DOCUMENT SECTION
◇ ◇ ◇ ◇

Is it ethical to borrow in fiat, to buy bitcoin? Obviously it's legal, but ethically...it feels off.
I didn't think much about it, until this post came up recently: Starve the State, starve the banks, protect yourself, your privacy & liberty. v1
Here's some quotes from the comments:
0 sats \ 13 replies \ @siggy47 27 Sep I'm pro fiat debt to buy bitcoin. Let the government inflate it away. This "debt is slavery notion" is to make sure there aren't too many people joining the cantillon party. reply
43 sats \ 12 replies \ @mf 28 Sep You do you, but that only legitimizes what they do, and fucks the ones that cannot afford to do the same. Starve the enemies, not your brothers. reply
21 sats \ 2 replies \ @pillar 28 Sep Fiat will be printed. The printing will debase fiat holders. Any printed fiat can be used to buy Bitcoin, or for anything else. When it goes to buy and hold Bitcoin, it pushes the BTC/fiat price up. Thus, besides hurting fiat holders, you reward all Bitcoin holders with more purchasing power. I will never disagree with printing money being an evil thing that worsens the world. But, if it will be printed, I can't think of a better use for it than to make Bitcoin rise. I also see it as a peculiar implementation of Alinsky's fourth rule of his rules for radicals. reply
34 sats \ 1 reply \ @mf 28 Sep It seems you are making the assumption that you are simply using the existing printing, which is not true. If you keep borrowing more fiat, you are increasing the print, not using the print, as you put it. reply 23 sats \ 0 replies \ @pillar 28 Sep I believe that, for any given range of time, the printing has a top limit (on the infinite long run, there is no limit). Western banks and other seigniorage institutions will only print so much in a year. They can't print unlimited amounts in that span, because they are still not Venezuela-grade dumb and greedy. But within those limits, they will print. It's in their interest to print. Because of what you pointed out: they are looking for the interest on the principal they are creating out of nothing. So, that fiat will be printed to someone, for some reason. When it comes to retail loans, I'm pretty confident they don't give a flying fuck what its usage will be. The way I see it, if don't take the loan offered to me, they will give it to someone else. So yes, I would agree with you that I'm making the assumption that I'm just using a part of the inevitable to-be-printed pool.

◇ ◇ ◇ ◇

(Collected data)
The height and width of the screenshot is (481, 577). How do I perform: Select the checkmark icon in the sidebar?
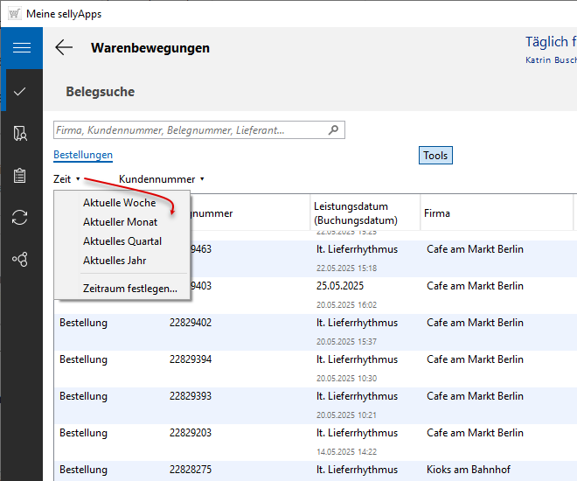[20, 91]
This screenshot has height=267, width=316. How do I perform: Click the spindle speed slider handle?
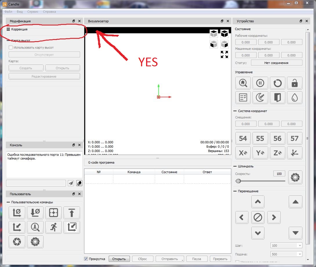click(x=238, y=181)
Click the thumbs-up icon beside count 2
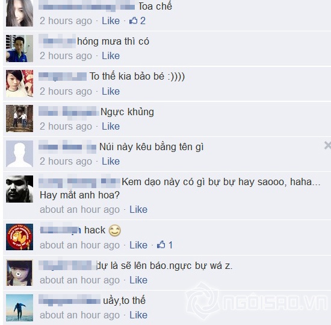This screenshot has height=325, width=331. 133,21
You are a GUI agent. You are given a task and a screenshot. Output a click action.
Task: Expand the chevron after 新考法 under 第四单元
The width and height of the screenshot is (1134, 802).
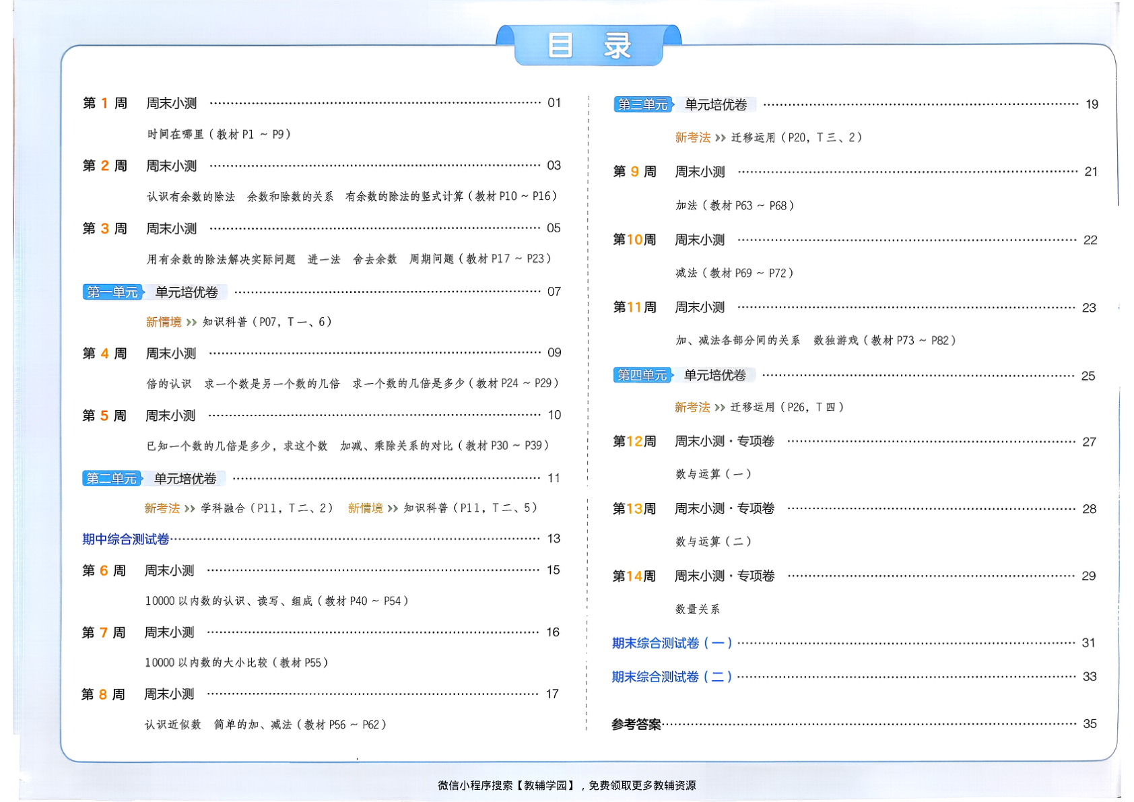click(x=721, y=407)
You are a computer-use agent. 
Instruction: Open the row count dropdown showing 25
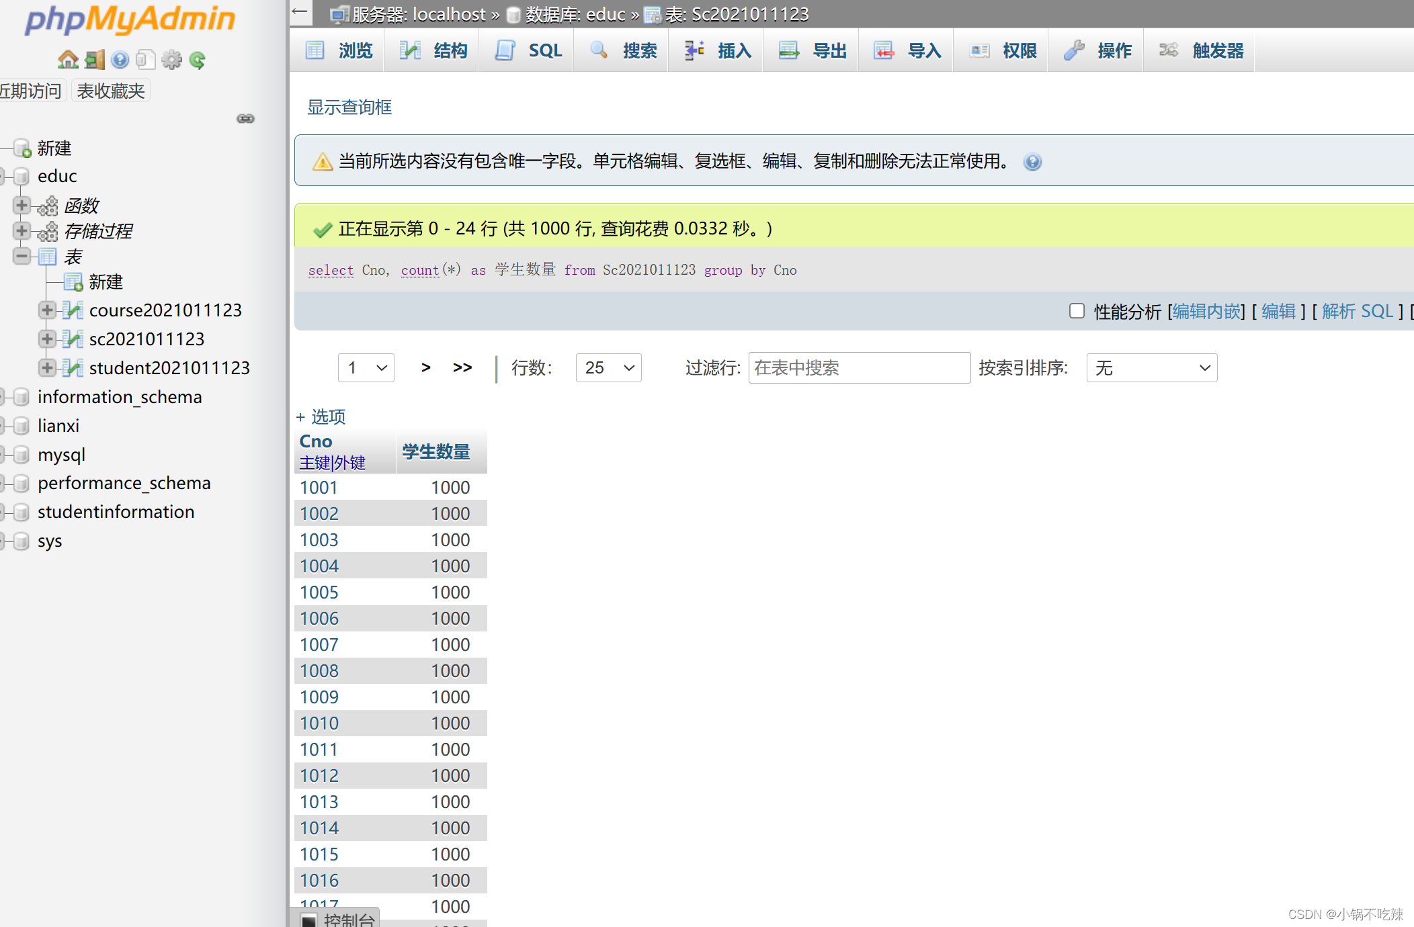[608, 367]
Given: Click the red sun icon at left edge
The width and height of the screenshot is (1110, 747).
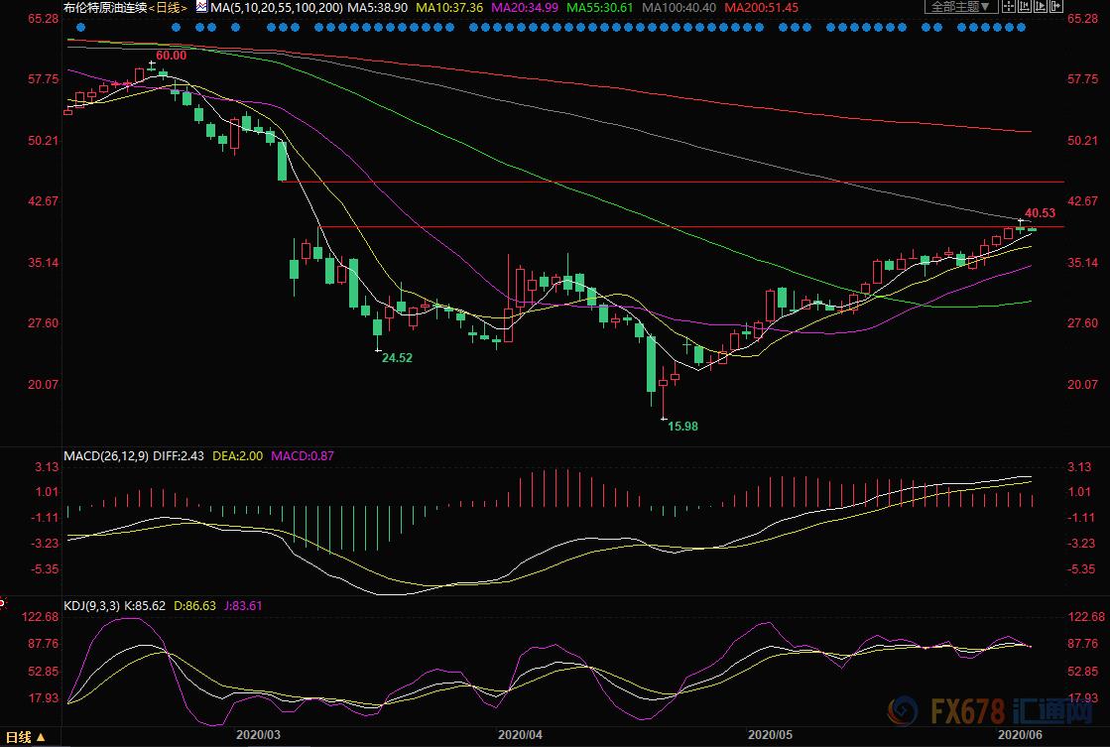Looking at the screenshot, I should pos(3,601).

◇ ◇ ◇ ◇

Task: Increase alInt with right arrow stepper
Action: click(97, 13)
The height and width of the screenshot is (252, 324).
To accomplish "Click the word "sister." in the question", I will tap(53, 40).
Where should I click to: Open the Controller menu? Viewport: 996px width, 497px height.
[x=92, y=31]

◇ ◇ ◇ ◇

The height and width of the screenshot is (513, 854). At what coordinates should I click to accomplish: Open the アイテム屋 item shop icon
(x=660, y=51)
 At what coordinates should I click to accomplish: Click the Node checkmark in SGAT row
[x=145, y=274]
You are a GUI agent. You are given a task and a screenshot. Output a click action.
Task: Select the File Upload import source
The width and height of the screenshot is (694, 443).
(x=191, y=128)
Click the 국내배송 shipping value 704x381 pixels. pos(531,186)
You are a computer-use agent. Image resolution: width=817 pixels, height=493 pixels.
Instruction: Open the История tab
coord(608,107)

◇ ◇ ◇ ◇

WHAT IS ASKED
Answer these questions using the discussion about borrowing fiat to buy bitcoin.
1. On what date did @siggy47 post the comment in favor of fiat debt?
2. Whose rules for radicals does @pillar mention?
3. Which country does @pillar say Western banks are not yet as dumb and greedy as?

RESPONSE TO THIS TASK
1. 27 Sep
2. Alinsky's
3. Venezuela